Extended transition period for MDR

The EU has adopted a regulation extending the transition period for medical devices certified under old EU rules. The amendment aims to ensure continued availability of medical devices and to protect patient safety. However, this is subject to a number of conditions.

Risk class determines length of transition period
Briefly, the changes mean that devices certified under the MDD or AIMDD (classes Im, Is, IIa, IIb and III) can continue to be released onto the market until 31 December 2027 or 2028, depending on the risk class.

Devices classified up to a higher risk class under the MDR and requiring a certificate under the MDR can be released up to and including 31 December 2028.

Devices that can benefit from the extended transitional period
Only ‘legacy devices’ can benefit from the extended transitional period. These are devices, which, in accordance with the MDR’s transitional provisions, are placed on the market after the MDR’s date of application (i.e. 26 May 2021) if certain conditions are fulfilled.
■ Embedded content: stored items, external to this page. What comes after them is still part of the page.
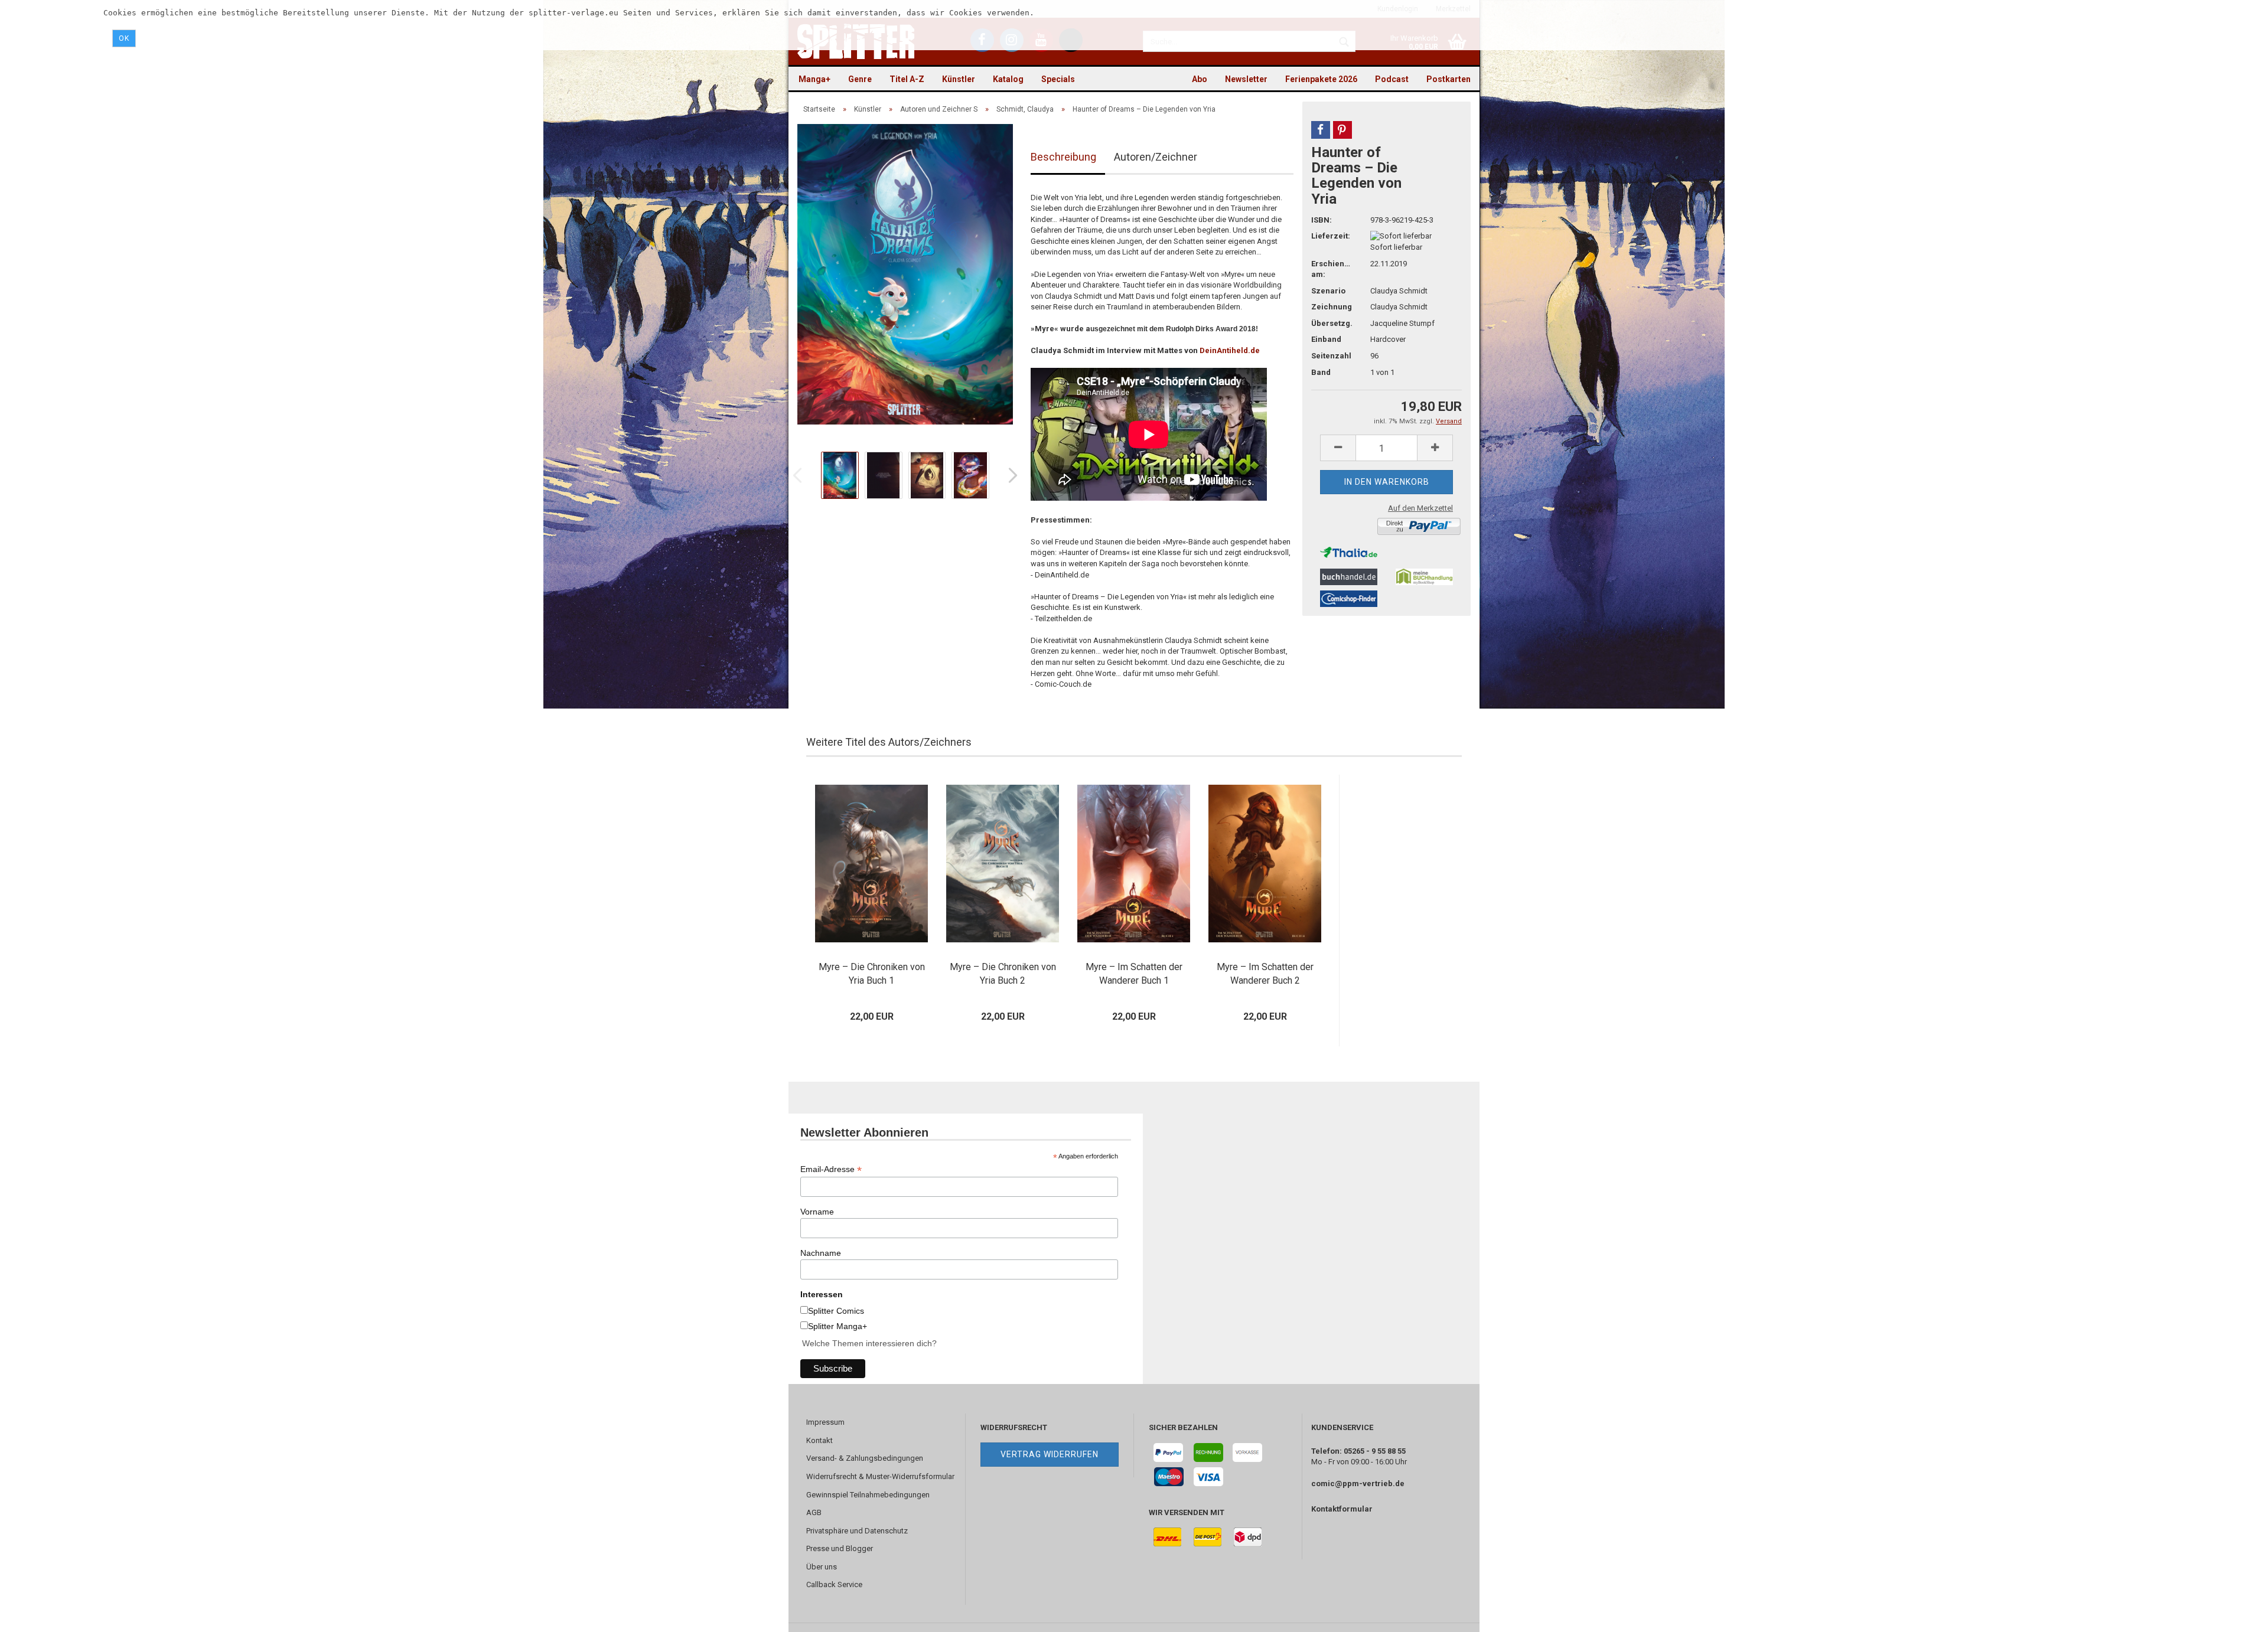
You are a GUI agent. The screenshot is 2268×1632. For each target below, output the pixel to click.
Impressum (825, 1422)
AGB (814, 1512)
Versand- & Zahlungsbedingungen (864, 1458)
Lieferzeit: (1330, 235)
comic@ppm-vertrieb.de (1358, 1483)
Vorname (817, 1211)
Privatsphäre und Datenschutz (857, 1530)
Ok (124, 38)
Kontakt (819, 1440)
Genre (860, 79)
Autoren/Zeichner (1155, 157)
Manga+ (814, 79)
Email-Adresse (831, 1169)
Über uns (821, 1566)
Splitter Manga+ (837, 1326)
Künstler (958, 79)
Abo (1199, 79)
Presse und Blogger (839, 1548)
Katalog (1008, 79)
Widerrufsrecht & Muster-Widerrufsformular (880, 1476)
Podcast (1392, 79)
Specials (1058, 79)
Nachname (820, 1253)
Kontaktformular (1342, 1508)
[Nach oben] (2235, 1614)
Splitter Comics (836, 1311)
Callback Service (834, 1584)
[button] (1320, 130)
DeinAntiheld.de (1230, 350)
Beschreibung (1063, 157)
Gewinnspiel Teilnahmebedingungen (868, 1494)
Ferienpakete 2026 (1321, 79)
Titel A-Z (906, 79)
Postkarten (1448, 79)
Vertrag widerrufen (1050, 1454)
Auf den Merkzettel (1420, 508)
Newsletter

Those devices can be:

• devices which are class I devices under Directive 93/42/EEC (MDD), for which an EC declaration of conformity was drawn up prior to 26 May 2021 and for which the conformity assessment procedure under the MDR requires the involvement of a notified body;
• devices covered by a valid EC certificate issued in accordance with Directive 90/385/EEC (AIMDD) or the MDD prior to 26 May 2021.

It should be noted that if the validity of certificates under the MDD or AIMDD had expired before 20 March 2023, an agreement with a notified body or a waiver from an authority is required to extend the validity and make use of the transition periods.

Application to notified body
To benefit from the from the extended transition period a formal application to the notified body must be made by 26 May 2024 and an agreement must be established by 26 September 2024. There is also a requirement to have a quality management system in place by the former date.

Previously established requirements for the transition period apply
The devices must continue to fulfil the requirements of the MDD or AIMMD. They must not present an unacceptable risk and no substantial changes may be made to the devices. They are subject to the MDR requirements for device registration, market surveillance, vigilance and market control.

End date removed
The end date, or ‘sell-off’ date, for the supply and putting into use of devices at the distribution and user stage is being removed from both the MDR and the IVDR. This applies to devices that have been legally released on the market prior to the application date for the MDR (26 May 2021) and the IVDR (26 May 2022), and devices that have been released according to the respective regulation’s transition rules.

Future
The medical device industry has long warned that devices risk disappearing from the market once certificates have expired, and there are long waiting times for notified bodies, which are still too few in number.

Setterwalls notes that the changes offer some respite to companies on the matter of existing devices. However, it does not change anything for completely new devices that must fulfil the requirements of the MDR in order to be placed on the market. We will continue to monitor the situation closely.